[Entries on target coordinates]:
===============

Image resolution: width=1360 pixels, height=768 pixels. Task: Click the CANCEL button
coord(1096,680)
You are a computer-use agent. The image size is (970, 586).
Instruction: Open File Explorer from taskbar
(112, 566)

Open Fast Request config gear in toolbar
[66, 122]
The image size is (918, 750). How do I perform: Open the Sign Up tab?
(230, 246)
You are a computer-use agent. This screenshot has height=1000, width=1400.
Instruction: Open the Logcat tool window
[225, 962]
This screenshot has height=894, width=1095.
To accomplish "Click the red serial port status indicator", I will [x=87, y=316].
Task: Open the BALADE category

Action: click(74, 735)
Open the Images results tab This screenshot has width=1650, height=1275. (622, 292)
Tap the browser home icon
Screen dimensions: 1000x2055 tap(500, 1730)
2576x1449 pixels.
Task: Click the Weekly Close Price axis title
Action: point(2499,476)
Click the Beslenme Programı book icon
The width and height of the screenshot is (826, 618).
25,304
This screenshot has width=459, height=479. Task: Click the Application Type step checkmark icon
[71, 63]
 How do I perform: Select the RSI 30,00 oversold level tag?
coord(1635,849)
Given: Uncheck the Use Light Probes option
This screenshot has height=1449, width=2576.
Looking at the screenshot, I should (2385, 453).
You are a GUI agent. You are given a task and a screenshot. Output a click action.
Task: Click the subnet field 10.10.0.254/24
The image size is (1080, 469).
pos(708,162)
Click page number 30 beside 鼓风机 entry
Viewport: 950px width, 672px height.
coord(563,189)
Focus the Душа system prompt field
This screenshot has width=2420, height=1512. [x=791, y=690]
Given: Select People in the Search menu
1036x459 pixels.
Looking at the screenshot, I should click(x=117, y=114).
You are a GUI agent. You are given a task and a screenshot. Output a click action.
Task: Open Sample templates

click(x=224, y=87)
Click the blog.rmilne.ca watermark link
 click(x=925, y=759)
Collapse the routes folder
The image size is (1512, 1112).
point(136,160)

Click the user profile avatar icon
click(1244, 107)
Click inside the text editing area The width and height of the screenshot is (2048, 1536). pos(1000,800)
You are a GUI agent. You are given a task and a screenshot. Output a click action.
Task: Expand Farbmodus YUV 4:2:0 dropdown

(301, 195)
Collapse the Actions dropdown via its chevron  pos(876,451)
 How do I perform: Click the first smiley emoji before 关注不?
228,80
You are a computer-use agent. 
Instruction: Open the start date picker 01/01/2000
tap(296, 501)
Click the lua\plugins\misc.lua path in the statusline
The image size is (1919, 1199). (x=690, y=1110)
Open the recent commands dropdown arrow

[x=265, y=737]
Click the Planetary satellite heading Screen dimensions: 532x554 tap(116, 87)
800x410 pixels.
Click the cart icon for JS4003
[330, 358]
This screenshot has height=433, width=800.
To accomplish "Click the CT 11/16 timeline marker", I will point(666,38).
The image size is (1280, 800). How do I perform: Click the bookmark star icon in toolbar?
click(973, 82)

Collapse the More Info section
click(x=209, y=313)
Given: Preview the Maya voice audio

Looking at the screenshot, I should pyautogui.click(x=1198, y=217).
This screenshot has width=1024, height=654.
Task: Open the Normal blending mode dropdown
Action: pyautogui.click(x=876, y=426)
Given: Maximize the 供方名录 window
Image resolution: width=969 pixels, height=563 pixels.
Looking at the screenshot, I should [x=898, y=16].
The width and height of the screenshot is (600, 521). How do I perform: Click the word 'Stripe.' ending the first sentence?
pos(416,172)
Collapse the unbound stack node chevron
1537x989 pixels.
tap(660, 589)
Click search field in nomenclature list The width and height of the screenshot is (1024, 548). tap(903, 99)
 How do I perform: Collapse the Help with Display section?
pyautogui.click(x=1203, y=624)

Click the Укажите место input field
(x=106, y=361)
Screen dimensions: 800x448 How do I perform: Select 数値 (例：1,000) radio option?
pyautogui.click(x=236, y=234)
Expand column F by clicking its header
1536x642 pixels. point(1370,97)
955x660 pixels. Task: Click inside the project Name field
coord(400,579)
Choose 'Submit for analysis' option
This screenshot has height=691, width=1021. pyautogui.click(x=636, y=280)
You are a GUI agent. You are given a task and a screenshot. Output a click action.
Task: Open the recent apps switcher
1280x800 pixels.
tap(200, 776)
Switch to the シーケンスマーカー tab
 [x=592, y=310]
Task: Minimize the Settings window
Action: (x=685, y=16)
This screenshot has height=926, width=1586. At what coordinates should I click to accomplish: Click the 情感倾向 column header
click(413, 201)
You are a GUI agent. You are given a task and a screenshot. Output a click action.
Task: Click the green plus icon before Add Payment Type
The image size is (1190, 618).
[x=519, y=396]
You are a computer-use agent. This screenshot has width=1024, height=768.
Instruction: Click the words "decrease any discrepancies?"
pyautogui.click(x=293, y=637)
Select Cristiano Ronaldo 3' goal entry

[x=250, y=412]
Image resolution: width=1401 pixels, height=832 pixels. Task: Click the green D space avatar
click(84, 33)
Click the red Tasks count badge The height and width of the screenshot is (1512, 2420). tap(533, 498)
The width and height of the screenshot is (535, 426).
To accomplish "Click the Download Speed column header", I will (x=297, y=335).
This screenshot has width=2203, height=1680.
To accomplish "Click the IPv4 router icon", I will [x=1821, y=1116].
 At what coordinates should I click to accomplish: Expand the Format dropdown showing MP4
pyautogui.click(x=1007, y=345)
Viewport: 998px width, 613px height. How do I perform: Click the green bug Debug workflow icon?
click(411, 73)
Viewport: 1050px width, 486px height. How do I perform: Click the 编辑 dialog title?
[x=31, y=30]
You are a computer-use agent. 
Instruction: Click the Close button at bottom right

===============

[Task to carry out]: Duplicate these lines exactly as they appear in the data above, covering every entry from start to finish.

[Right answer]:
Image resolution: width=1360 pixels, height=768 pixels. Task: Click the CANCEL button
coord(1096,680)
You are a computer-use agent. The image size is (970, 586).
Instruction: Open File Explorer from taskbar
(112, 566)

Open Fast Request config gear in toolbar
[66, 122]
The image size is (918, 750). How do I perform: Open the Sign Up tab?
(230, 246)
You are a computer-use agent. This screenshot has height=1000, width=1400.
Instruction: Open the Logcat tool window
[225, 962]
This screenshot has height=894, width=1095.
To accomplish "Click the red serial port status indicator", I will [x=87, y=316].
Task: Open the BALADE category

Action: click(74, 735)
Open the Images results tab This screenshot has width=1650, height=1275. (622, 292)
Tap the browser home icon
Screen dimensions: 1000x2055 tap(500, 1730)
2576x1449 pixels.
Task: Click the Weekly Close Price axis title
Action: point(2499,476)
Click the Beslenme Programı book icon
The width and height of the screenshot is (826, 618).
25,304
This screenshot has width=459, height=479. Task: Click the Application Type step checkmark icon
[71, 63]
 How do I perform: Select the RSI 30,00 oversold level tag?
coord(1635,849)
Given: Uncheck the Use Light Probes option
This screenshot has height=1449, width=2576.
Looking at the screenshot, I should (2385, 453).
You are a GUI agent. You are given a task and a screenshot. Output a click action.
Task: Click the subnet field 10.10.0.254/24
The image size is (1080, 469).
pos(708,162)
Click page number 30 beside 鼓风机 entry
Viewport: 950px width, 672px height.
coord(563,189)
Focus the Душа system prompt field
This screenshot has width=2420, height=1512. [x=791, y=690]
Given: Select People in the Search menu
1036x459 pixels.
Looking at the screenshot, I should click(x=117, y=114).
You are a GUI agent. You are given a task and a screenshot. Output a click action.
Task: Open Sample templates

click(x=224, y=87)
Click the blog.rmilne.ca watermark link
 click(x=925, y=759)
Collapse the routes folder
The image size is (1512, 1112).
point(136,160)

Click the user profile avatar icon
click(1244, 107)
Click inside the text editing area The width and height of the screenshot is (2048, 1536). pos(1000,800)
You are a GUI agent. You are given a task and a screenshot. Output a click action.
Task: Expand Farbmodus YUV 4:2:0 dropdown

(301, 195)
Collapse the Actions dropdown via its chevron  pos(876,451)
 How do I perform: Click the first smiley emoji before 关注不?
228,80
You are a computer-use agent. 
Instruction: Open the start date picker 01/01/2000
tap(296, 501)
Click the lua\plugins\misc.lua path in the statusline
The image size is (1919, 1199). (x=690, y=1110)
Open the recent commands dropdown arrow

[x=265, y=737]
Click the Planetary satellite heading Screen dimensions: 532x554 tap(116, 87)
800x410 pixels.
Click the cart icon for JS4003
[330, 358]
This screenshot has height=433, width=800.
To accomplish "Click the CT 11/16 timeline marker", I will point(666,38).
The image size is (1280, 800). How do I perform: Click the bookmark star icon in toolbar?
click(973, 82)

Collapse the More Info section
click(x=209, y=313)
Given: Preview the Maya voice audio

Looking at the screenshot, I should pyautogui.click(x=1198, y=217).
This screenshot has width=1024, height=654.
Task: Open the Normal blending mode dropdown
Action: pyautogui.click(x=876, y=426)
Given: Maximize the 供方名录 window
Image resolution: width=969 pixels, height=563 pixels.
Looking at the screenshot, I should [x=898, y=16].
The width and height of the screenshot is (600, 521). How do I perform: Click the word 'Stripe.' ending the first sentence?
pos(416,172)
Collapse the unbound stack node chevron
1537x989 pixels.
tap(660, 589)
Click search field in nomenclature list The width and height of the screenshot is (1024, 548). tap(903, 99)
 How do I perform: Collapse the Help with Display section?
pyautogui.click(x=1203, y=624)

Click the Укажите место input field
(x=106, y=361)
Screen dimensions: 800x448 How do I perform: Select 数値 (例：1,000) radio option?
pyautogui.click(x=236, y=234)
Expand column F by clicking its header
1536x642 pixels. point(1370,97)
955x660 pixels. Task: Click inside the project Name field
coord(400,579)
Choose 'Submit for analysis' option
This screenshot has height=691, width=1021. pyautogui.click(x=636, y=280)
You are a GUI agent. You are given a task and a screenshot. Output a click action.
Task: Open the recent apps switcher
1280x800 pixels.
tap(200, 776)
Switch to the シーケンスマーカー tab
 [x=592, y=310]
Task: Minimize the Settings window
Action: (x=685, y=16)
This screenshot has height=926, width=1586. At what coordinates should I click to accomplish: Click the 情感倾向 column header
click(413, 201)
You are a GUI agent. You are given a task and a screenshot. Output a click action.
Task: Click the green plus icon before Add Payment Type
The image size is (1190, 618).
[x=519, y=396]
You are a computer-use agent. This screenshot has width=1024, height=768.
Instruction: Click the words "decrease any discrepancies?"
pyautogui.click(x=293, y=637)
Select Cristiano Ronaldo 3' goal entry

[x=250, y=412]
Image resolution: width=1401 pixels, height=832 pixels. Task: Click the green D space avatar
click(84, 33)
Click the red Tasks count badge The height and width of the screenshot is (1512, 2420). tap(533, 498)
The width and height of the screenshot is (535, 426).
To accomplish "Click the Download Speed column header", I will (x=297, y=335).
This screenshot has width=2203, height=1680.
To accomplish "Click the IPv4 router icon", I will [x=1821, y=1116].
 At what coordinates should I click to accomplish: Expand the Format dropdown showing MP4
pyautogui.click(x=1007, y=345)
Viewport: 998px width, 613px height. How do I perform: Click the green bug Debug workflow icon?
click(411, 73)
Viewport: 1050px width, 486px height. How do I perform: Click the 编辑 dialog title?
[x=31, y=30]
You are a computer-use agent. 
Instruction: Click the Close button at bottom right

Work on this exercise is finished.